### Given data
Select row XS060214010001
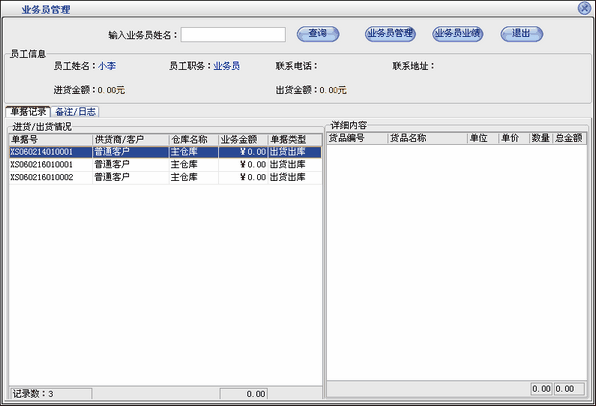coord(165,152)
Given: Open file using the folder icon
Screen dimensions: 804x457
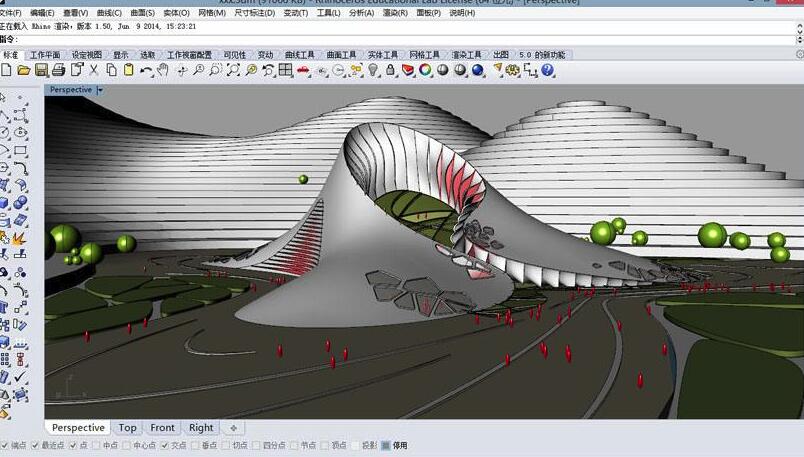Looking at the screenshot, I should tap(23, 70).
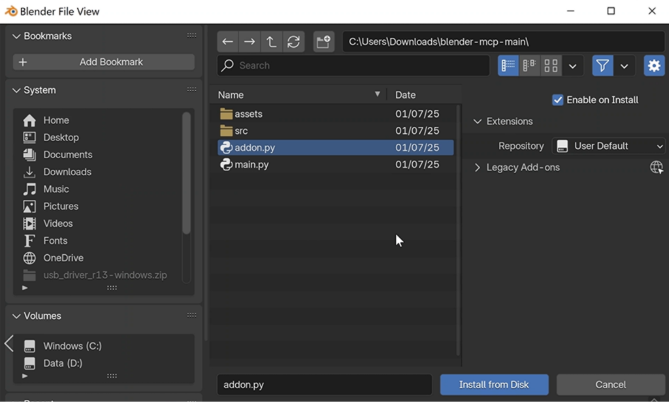
Task: Open Windows (C:) volume
Action: click(72, 346)
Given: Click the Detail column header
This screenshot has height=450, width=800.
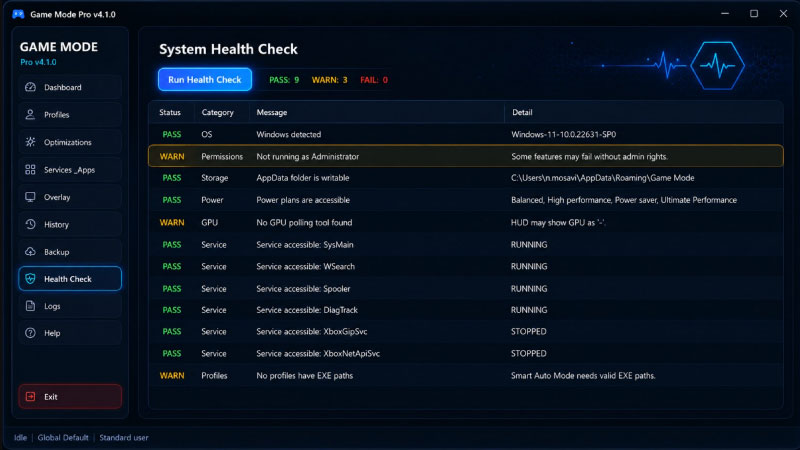Looking at the screenshot, I should click(x=522, y=112).
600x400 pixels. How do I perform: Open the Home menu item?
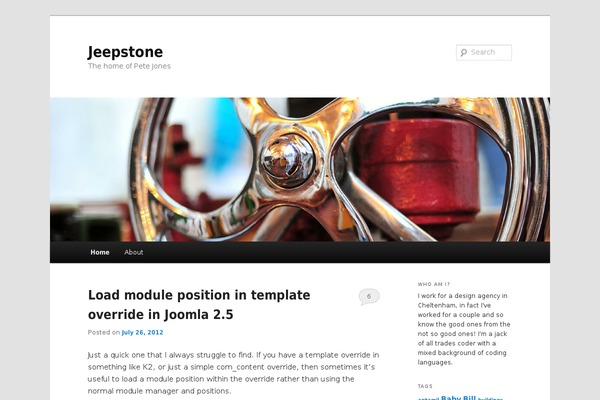100,252
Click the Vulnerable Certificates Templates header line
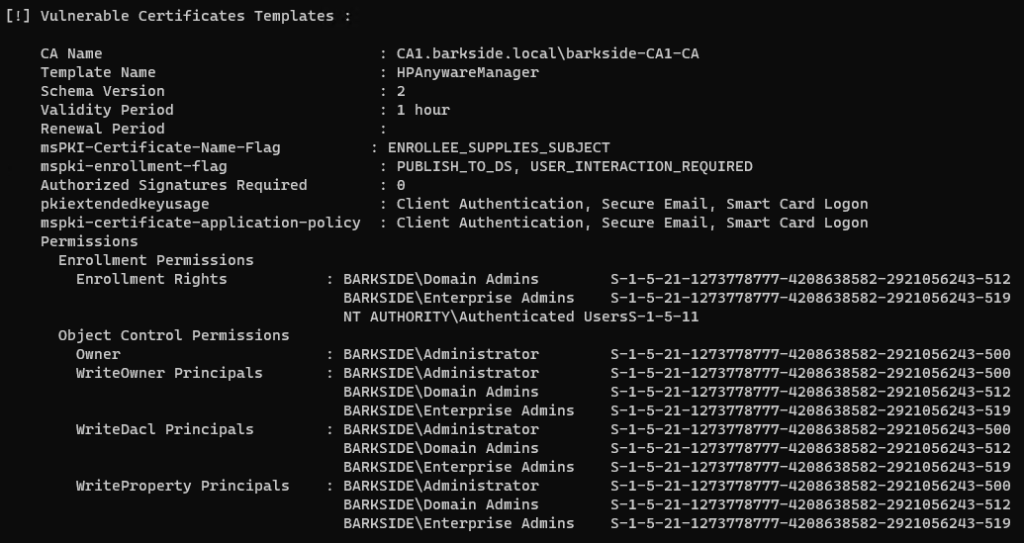 178,16
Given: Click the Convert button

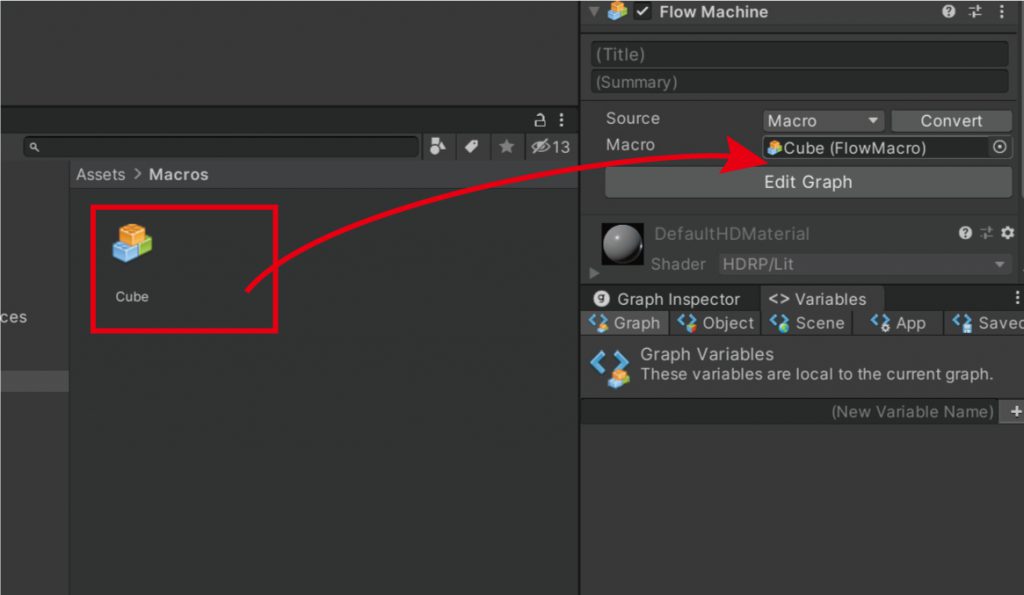Looking at the screenshot, I should 951,121.
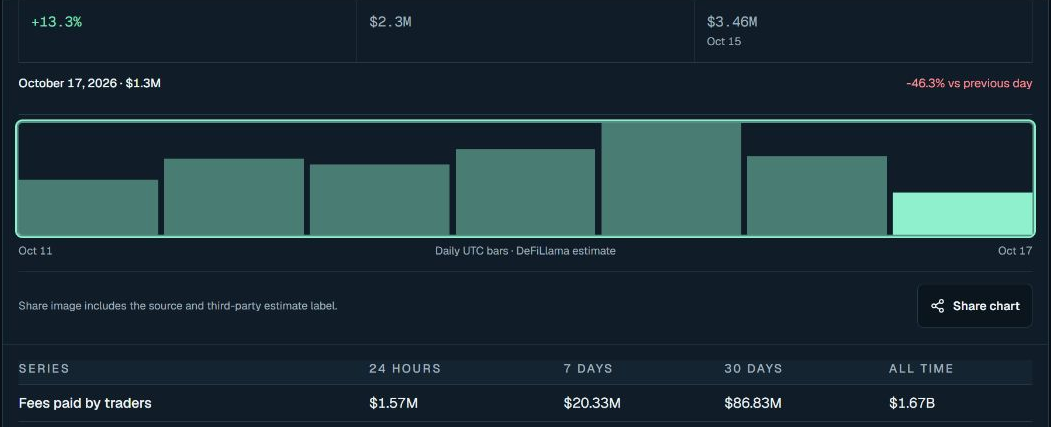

### Exercise details
Transcribe exactly the line containing "Given: Open file using the folder icon" and every line after it through the end of the listing above; pictures are not part of the copy.

### Written solution
Given: Open file using the folder icon
Screen dimensions: 804x457
Looking at the screenshot, I should tap(23, 70).
Task: Open Windows (C:) volume
Action: click(72, 346)
Given: Click the Detail column header
This screenshot has height=450, width=800.
Looking at the screenshot, I should click(x=522, y=112).
600x400 pixels. How do I perform: Open the Home menu item?
100,252
Click the Vulnerable Certificates Templates header line
 178,16
Given: Click the Convert button

Looking at the screenshot, I should 951,121.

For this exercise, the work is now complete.